Contents:
- Preface.
- 0. Introduction.
- This chapter provides the basic motivations which underlie the
later technical material, by presenting our view of the role of
specifications in program development. This is to allow us to avoid
most discussion of directly practical motivations in the technical
chapters which follow.
- 1. Universal algebra.
- This chapter is intended as a minimally-explained summary of what
a computer scientist needs to know about universal algebra.
- 2. Simple equational specifications.
- This chapter summarizes the traditional approach to algebraic
specification with some ideas concerning ways in which the definitions
may be altered.
- 3. Category theory.
- This chapter is intended as a minimally-explained summary of what
a computer scientist needs to know about basic category
theory. Uses material in Chapters 1 and 2 as examples. Provides a few
examples which will be used later.
- 4. Working within an arbitrary logical system.
- This chapter introduces institutions as a formalisation of the
intuitive notion of a logical system. This provides a framework to
present the technical material of the remaining chapters at an
appropriate level of generality.
- 5. Structured specifications.
- This chapter presents an ASL-style kernel specification formalism
comprising a number of simple but powerful specification-building
operations. The material is institution independent but the
presentation will make constant reference to particular institutions.
- 6. Parameterisation.
- This chapter discusses: parameterised specifications,
parameterised programs, and specifications of parameterised programs,
extending to higher-order. Motivation: another dimension for
generalisation is to make things generic (in the sense of schematic).
- 7. Formal program development.
- This chapter presents a framework for formal program development
by stepwise refinement of specifications.

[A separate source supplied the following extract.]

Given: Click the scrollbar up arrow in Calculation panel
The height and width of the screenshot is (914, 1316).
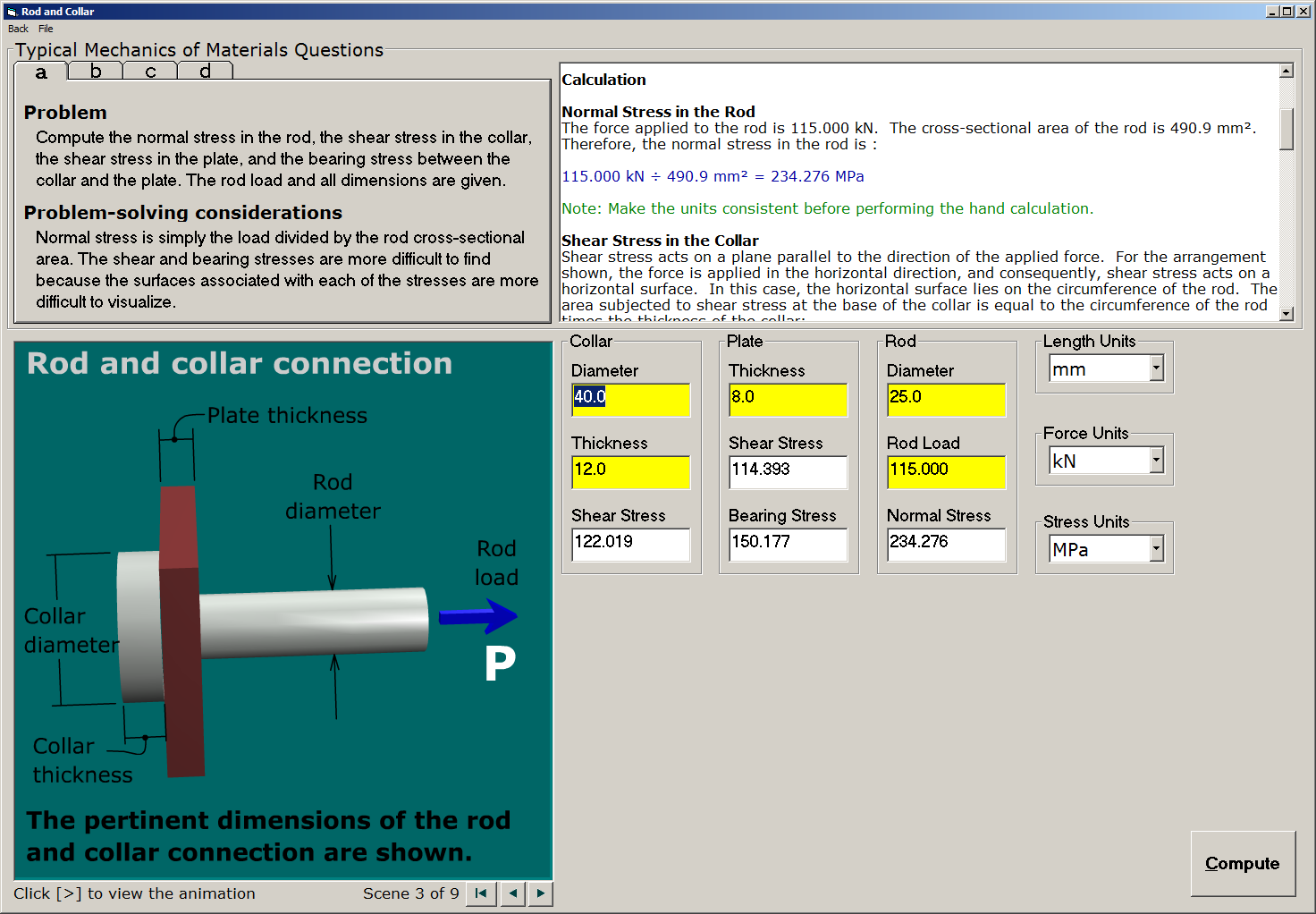Looking at the screenshot, I should pos(1286,70).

Each implementation step
involves a construction which, whenever given a model of the
implementing specification, yields a model of the implemented
specification.
- 8. Behavioural specifications
- In this chapter we introduce the fundamental concept of
behavioural equivalence and discuss its role in software specification
and development.
- 9. Proofs for specifications
- In this chapter we examine the proof-theoretic counterparts of the
semantic notions introduced in earlier chapters.
- 10. The category of institutions.
- This chapter presents some more advanced topics in the theory of
institutions.
Don Sannella
(dts@inf.ed.ac.uk)
Andrzej Tarlecki
(tarlecki@mimuw.edu.pl)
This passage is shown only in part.